Is anyone aware of a notation that allows to specify, unambiguously, under
which calls to a C function are multithread-safe?

I would like to start documenting the multithread-safety of the functions in
gnulib and other libraries (libunistring, libgettextpo, ...).

A simple annotation
  /* mt-safe */
won't do it, because many functions are only mt-safe in specific conditions.
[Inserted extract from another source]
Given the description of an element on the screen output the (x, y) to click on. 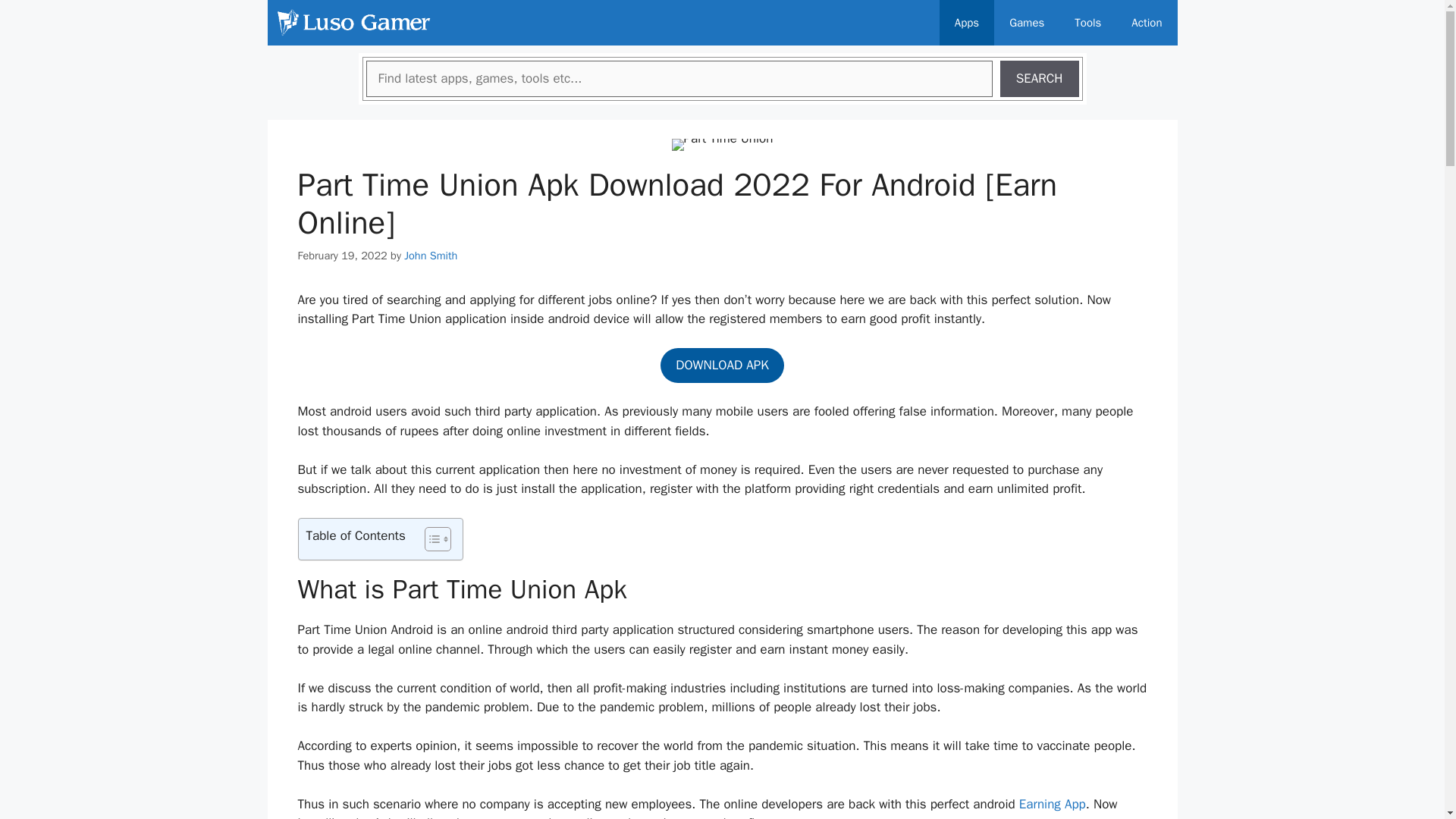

I'm thinking of a more elaborated annotation
  /* mt-safe [if_different(argument ...)]
             [if_fixed(global_variable ...)]
             [if_locked(global_variable ...)]
             [if_mt_safe(argument ...)]
             [if_not_called(function ...)] */

with the following examples:

1)
  /* mt-safe if_different(cd) */
  size_t iconv (iconv_t cd,
                char **inbuf, size_t *inbytesleft,
                char **outbuf, size_t *outbytesleft);

  means that different threads can call iconv() at the same time on
  different iconv_t descriptors, but not on the same one.

2)
  /* mt-safe if_fixed(program_name) */
  void error (int status, int errnum, const char *message, ...);

  means that different threads can call error(), as long as no thread
  modifies or frees the program_name variable.

3)
  /* mt-safe if_locked(gettext_lock) */
  char * some_gettext_internal_function (...);

  means that different threads can call the some_gettext_internal_function,
  if all take care to lock gettext_lock during the call.

4)
  /* mt-safe if_mt_safe(func) */
  int pthread_once (pthread_once_t *once_control, void (*func) (void));

  means that if func is mt-safe, the calls to pthread_once with this
  function as argument are mt-safe as well. (It's a bad example: In this case,
  func will typically have side effects. What we actually want to express
  is that pthread_once does not have more side effects than func has.)

5)
  /* mt-safe if_not_called(setlocale) */
  char *nl_langinfo (nl_item item);

  means that different threads can call nl_langinfo(), as long as no thread
  invokes setlocale.

But before I reinvent the wheel, maybe it has already been invented?